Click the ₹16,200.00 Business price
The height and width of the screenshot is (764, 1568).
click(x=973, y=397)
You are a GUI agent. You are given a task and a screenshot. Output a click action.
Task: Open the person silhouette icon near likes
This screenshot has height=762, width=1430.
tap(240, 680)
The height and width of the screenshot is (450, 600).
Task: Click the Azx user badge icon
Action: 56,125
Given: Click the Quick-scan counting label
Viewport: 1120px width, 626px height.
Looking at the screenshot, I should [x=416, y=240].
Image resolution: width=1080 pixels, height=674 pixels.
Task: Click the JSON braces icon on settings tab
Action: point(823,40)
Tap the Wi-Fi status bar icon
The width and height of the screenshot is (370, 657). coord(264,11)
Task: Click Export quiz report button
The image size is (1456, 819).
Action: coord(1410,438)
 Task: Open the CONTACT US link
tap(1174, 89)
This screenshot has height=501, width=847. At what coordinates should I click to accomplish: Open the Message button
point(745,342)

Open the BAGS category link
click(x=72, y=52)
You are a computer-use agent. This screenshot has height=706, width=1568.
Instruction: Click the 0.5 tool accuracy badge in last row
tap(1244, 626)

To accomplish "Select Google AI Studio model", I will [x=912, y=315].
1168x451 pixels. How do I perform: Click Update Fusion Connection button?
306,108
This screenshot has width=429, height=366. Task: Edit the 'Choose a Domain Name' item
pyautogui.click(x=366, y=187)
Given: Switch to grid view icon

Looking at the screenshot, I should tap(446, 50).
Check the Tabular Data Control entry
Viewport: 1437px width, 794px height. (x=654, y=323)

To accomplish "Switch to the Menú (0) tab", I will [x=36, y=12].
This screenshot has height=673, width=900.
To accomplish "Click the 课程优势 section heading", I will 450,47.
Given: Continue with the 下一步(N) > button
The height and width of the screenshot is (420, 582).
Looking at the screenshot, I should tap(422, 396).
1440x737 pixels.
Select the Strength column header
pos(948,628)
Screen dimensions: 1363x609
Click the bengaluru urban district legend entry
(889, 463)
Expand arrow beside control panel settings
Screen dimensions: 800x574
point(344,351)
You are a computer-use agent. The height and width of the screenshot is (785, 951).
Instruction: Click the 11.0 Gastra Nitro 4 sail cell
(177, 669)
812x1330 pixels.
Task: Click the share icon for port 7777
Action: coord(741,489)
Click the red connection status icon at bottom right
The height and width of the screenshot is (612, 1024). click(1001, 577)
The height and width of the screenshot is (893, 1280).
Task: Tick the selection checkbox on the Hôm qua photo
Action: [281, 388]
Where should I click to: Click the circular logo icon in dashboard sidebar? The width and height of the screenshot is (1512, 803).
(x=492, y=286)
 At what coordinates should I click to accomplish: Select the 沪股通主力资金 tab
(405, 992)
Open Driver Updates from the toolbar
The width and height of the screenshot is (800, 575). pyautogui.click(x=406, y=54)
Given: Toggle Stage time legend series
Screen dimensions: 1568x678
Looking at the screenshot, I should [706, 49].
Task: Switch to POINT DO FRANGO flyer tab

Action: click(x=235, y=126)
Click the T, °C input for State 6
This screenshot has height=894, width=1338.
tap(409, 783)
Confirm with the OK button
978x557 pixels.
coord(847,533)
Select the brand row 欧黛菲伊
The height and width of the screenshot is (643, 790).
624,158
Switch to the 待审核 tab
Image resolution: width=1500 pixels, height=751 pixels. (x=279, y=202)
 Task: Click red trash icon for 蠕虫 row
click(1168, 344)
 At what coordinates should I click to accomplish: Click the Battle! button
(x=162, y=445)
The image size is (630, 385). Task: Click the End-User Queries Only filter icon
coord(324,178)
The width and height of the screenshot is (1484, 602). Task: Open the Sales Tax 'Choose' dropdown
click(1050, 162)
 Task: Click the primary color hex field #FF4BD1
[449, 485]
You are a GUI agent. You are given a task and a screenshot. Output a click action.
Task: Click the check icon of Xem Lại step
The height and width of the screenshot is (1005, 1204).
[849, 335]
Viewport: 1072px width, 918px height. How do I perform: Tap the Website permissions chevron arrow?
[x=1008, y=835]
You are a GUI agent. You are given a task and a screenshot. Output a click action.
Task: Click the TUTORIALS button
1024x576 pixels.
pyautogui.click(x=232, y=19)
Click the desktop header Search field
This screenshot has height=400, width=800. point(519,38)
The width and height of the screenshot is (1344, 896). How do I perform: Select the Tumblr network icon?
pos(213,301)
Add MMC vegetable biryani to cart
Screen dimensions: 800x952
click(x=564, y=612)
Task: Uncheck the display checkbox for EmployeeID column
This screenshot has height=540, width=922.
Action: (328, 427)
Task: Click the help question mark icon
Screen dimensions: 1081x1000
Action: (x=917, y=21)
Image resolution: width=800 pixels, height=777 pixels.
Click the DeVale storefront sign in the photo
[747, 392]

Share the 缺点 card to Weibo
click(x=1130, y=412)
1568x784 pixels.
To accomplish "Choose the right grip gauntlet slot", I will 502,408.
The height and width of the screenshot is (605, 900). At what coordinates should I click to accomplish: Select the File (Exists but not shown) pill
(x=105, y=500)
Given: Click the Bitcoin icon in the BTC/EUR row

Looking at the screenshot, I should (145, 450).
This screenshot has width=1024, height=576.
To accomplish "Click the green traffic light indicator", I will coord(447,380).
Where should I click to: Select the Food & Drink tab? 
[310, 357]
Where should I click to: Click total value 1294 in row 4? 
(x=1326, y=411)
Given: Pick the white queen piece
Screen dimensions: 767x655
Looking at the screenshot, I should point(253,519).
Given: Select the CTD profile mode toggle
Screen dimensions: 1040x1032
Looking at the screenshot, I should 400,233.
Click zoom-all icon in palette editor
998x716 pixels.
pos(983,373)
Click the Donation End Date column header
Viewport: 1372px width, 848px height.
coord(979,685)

== INSTRUCTIONS TO FOLLOW ==
Reproduce every line above, keeping each word exactly as it appears.

== FINISHED TASK ==
Click the ₹16,200.00 Business price
The height and width of the screenshot is (764, 1568).
click(x=973, y=397)
You are a GUI agent. You are given a task and a screenshot. Output a click action.
Task: Open the person silhouette icon near likes
This screenshot has height=762, width=1430.
tap(240, 680)
The height and width of the screenshot is (450, 600).
Task: Click the Azx user badge icon
Action: 56,125
Given: Click the Quick-scan counting label
Viewport: 1120px width, 626px height.
Looking at the screenshot, I should [x=416, y=240].
Image resolution: width=1080 pixels, height=674 pixels.
Task: Click the JSON braces icon on settings tab
Action: point(823,40)
Tap the Wi-Fi status bar icon
The width and height of the screenshot is (370, 657). coord(264,11)
Task: Click Export quiz report button
The image size is (1456, 819).
Action: coord(1410,438)
 Task: Open the CONTACT US link
tap(1174, 89)
This screenshot has height=501, width=847. At what coordinates should I click to accomplish: Open the Message button
point(745,342)

Open the BAGS category link
click(x=72, y=52)
You are a computer-use agent. This screenshot has height=706, width=1568.
Instruction: Click the 0.5 tool accuracy badge in last row
tap(1244, 626)

To accomplish "Select Google AI Studio model", I will [x=912, y=315].
1168x451 pixels. How do I perform: Click Update Fusion Connection button?
306,108
This screenshot has width=429, height=366. Task: Edit the 'Choose a Domain Name' item
pyautogui.click(x=366, y=187)
Given: Switch to grid view icon

Looking at the screenshot, I should tap(446, 50).
Check the Tabular Data Control entry
Viewport: 1437px width, 794px height. (x=654, y=323)

To accomplish "Switch to the Menú (0) tab", I will [x=36, y=12].
This screenshot has height=673, width=900.
To accomplish "Click the 课程优势 section heading", I will 450,47.
Given: Continue with the 下一步(N) > button
The height and width of the screenshot is (420, 582).
Looking at the screenshot, I should tap(422, 396).
1440x737 pixels.
Select the Strength column header
pos(948,628)
Screen dimensions: 1363x609
Click the bengaluru urban district legend entry
(889, 463)
Expand arrow beside control panel settings
Screen dimensions: 800x574
point(344,351)
You are a computer-use agent. The height and width of the screenshot is (785, 951).
Instruction: Click the 11.0 Gastra Nitro 4 sail cell
(177, 669)
812x1330 pixels.
Task: Click the share icon for port 7777
Action: coord(741,489)
Click the red connection status icon at bottom right
The height and width of the screenshot is (612, 1024). click(1001, 577)
The height and width of the screenshot is (893, 1280).
Task: Tick the selection checkbox on the Hôm qua photo
Action: [281, 388]
Where should I click to: Click the circular logo icon in dashboard sidebar? The width and height of the screenshot is (1512, 803).
(x=492, y=286)
 At what coordinates should I click to accomplish: Select the 沪股通主力资金 tab
(405, 992)
Open Driver Updates from the toolbar
The width and height of the screenshot is (800, 575). pyautogui.click(x=406, y=54)
Given: Toggle Stage time legend series
Screen dimensions: 1568x678
Looking at the screenshot, I should [706, 49].
Task: Switch to POINT DO FRANGO flyer tab

Action: click(x=235, y=126)
Click the T, °C input for State 6
This screenshot has height=894, width=1338.
tap(409, 783)
Confirm with the OK button
978x557 pixels.
coord(847,533)
Select the brand row 欧黛菲伊
The height and width of the screenshot is (643, 790).
624,158
Switch to the 待审核 tab
Image resolution: width=1500 pixels, height=751 pixels. (x=279, y=202)
 Task: Click red trash icon for 蠕虫 row
click(1168, 344)
 At what coordinates should I click to accomplish: Click the Battle! button
(x=162, y=445)
The image size is (630, 385). Task: Click the End-User Queries Only filter icon
coord(324,178)
The width and height of the screenshot is (1484, 602). Task: Open the Sales Tax 'Choose' dropdown
click(1050, 162)
 Task: Click the primary color hex field #FF4BD1
[449, 485]
You are a GUI agent. You are given a task and a screenshot. Output a click action.
Task: Click the check icon of Xem Lại step
The height and width of the screenshot is (1005, 1204).
[849, 335]
Viewport: 1072px width, 918px height. How do I perform: Tap the Website permissions chevron arrow?
[x=1008, y=835]
You are a GUI agent. You are given a task and a screenshot. Output a click action.
Task: Click the TUTORIALS button
1024x576 pixels.
pyautogui.click(x=232, y=19)
Click the desktop header Search field
This screenshot has height=400, width=800. point(519,38)
The width and height of the screenshot is (1344, 896). How do I perform: Select the Tumblr network icon?
pos(213,301)
Add MMC vegetable biryani to cart
Screen dimensions: 800x952
click(x=564, y=612)
Task: Uncheck the display checkbox for EmployeeID column
This screenshot has height=540, width=922.
Action: (328, 427)
Task: Click the help question mark icon
Screen dimensions: 1081x1000
Action: (x=917, y=21)
Image resolution: width=800 pixels, height=777 pixels.
Click the DeVale storefront sign in the photo
[747, 392]

Share the 缺点 card to Weibo
click(x=1130, y=412)
1568x784 pixels.
To accomplish "Choose the right grip gauntlet slot", I will 502,408.
The height and width of the screenshot is (605, 900). At what coordinates should I click to accomplish: Select the File (Exists but not shown) pill
(x=105, y=500)
Given: Click the Bitcoin icon in the BTC/EUR row

Looking at the screenshot, I should (145, 450).
This screenshot has width=1024, height=576.
To accomplish "Click the green traffic light indicator", I will coord(447,380).
Where should I click to: Select the Food & Drink tab? 
[310, 357]
Where should I click to: Click total value 1294 in row 4? 
(x=1326, y=411)
Given: Pick the white queen piece
Screen dimensions: 767x655
Looking at the screenshot, I should point(253,519).
Given: Select the CTD profile mode toggle
Screen dimensions: 1040x1032
Looking at the screenshot, I should 400,233.
Click zoom-all icon in palette editor
998x716 pixels.
pos(983,373)
Click the Donation End Date column header
Viewport: 1372px width, 848px height.
coord(979,685)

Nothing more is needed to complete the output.